The directionality of sperm in the transverse channels in the presence of media or chemoattractant. Sperm tracks with schematic illustration of sperm (denoted by an arrow) swimming from left to right (blue track, increasing concentration) and right to left (green track, decreasing concentration) in the transverse channels (A). The fraction of sperm entering the transverse channels from the left end in a linear gradient of ACH (ACh-G), uniform concentration of ACh (ACh-N) and media (M) was determined (B). The assay was performed using 2.76 mM and 5.51 mM of ACh in DMEM. The results are cumulative for 20 experiments in total with different combinations as described in Sec. II. Each column represents mean values (±SEM) for the individual conditions. Sperm traveling in a gradient of ACh concentration (2.76 M/m and 5.51 M/m) are preferentially directed along increasing ACh concentration as compared to those in other conditions. Statistical significance was determined by one sample t-test. “*”: p < 0.05.

FIG. 5.

Straight line velocities (VSLs) of sperm exposed to uniform or gradient concentrations of ACh. VSL was determined in the transverse channels for sperm exposed to either a gradient of ACh (ACh-G); a uniform concentration of ACh (ACh-N), at 2.76 and 5.51 mM ACh and the mean VSL was calculated for each group. Sperm exposed to media (M) devoid of ACh served as the control. The bar graph shows the mean VSL (±SEM) for sperm moving from Left to Right (L - R) and Right to Left (R - L) in response to the different conditions tested (A). Sperm VSLs are significantly higher when sperm move along the increasing concentration gradient of ACh compared to those moving along decreasing concentration (2.76 and 5.51 M/m) and the respective controls. The frequency distribution profile of velocity for sperm moving in media, increasing ACh Gradient (G L-R), decreasing ACh Gradient (G R-L), and uniform concentrations of ACh (N) 2.76 mM (B) and 5.51 mM (C). Sperm VSL distribution pattern showed a shift in the curve for 2.76 M/m gradient L-R and a plateau effect for 5.51 M/m gradient L-R, as compared to their respective controls with increased distribution towards higher VSL. A comparison of the percent sperm (±SEM) with VSL ≥ 85 μm/s in the different groups (D) showed a modest increase in the percentage of sperm exposed to a gradient of 5.51 M/m. The results are cumulative from 20 experiments in total with different combinations as described in Sec. II. “*”: p < 0.05.

FIG. 6.

Sperm response to Oviductal Fluid (OF). Directionality of sperm in the transverse channels in the presence of media, uniform OF concentration or OF gradient (A), sperm VSL in response to the aforementioned conditions (B), distribution profile of sperm VSL (C), and percentage of sperm with VSL ≥ 85 μm/s under each condition (D). OF-G: gradient of OF; OF-N: uniform concentration of OF; and M: media control.

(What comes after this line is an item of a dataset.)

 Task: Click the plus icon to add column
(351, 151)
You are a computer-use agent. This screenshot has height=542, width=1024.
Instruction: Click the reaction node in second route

The assay was performed using a single oviductal fluid protein concentration of (∼0.38 g/l) in DMEM. The results are cumulative from 6 experiments in total as detailed in Sec. II. Each column represents mean ± SEM for individual conditions tested. Sperm exhibit a tendency to travel towards higher OF concentration with increased velocities when compared to media and non-gradient conditions. In the case of Fig. “6(B),” as there was no difference in the VSLs for sperm moving in either direction, the VSL values for both the directions were combined in the case of ‘M’ and ‘OF-N’ groups, ∼7% of the sperm population demonstrated chemotactic response to OF. “*” p < 0.05; “****” p < 0.00005.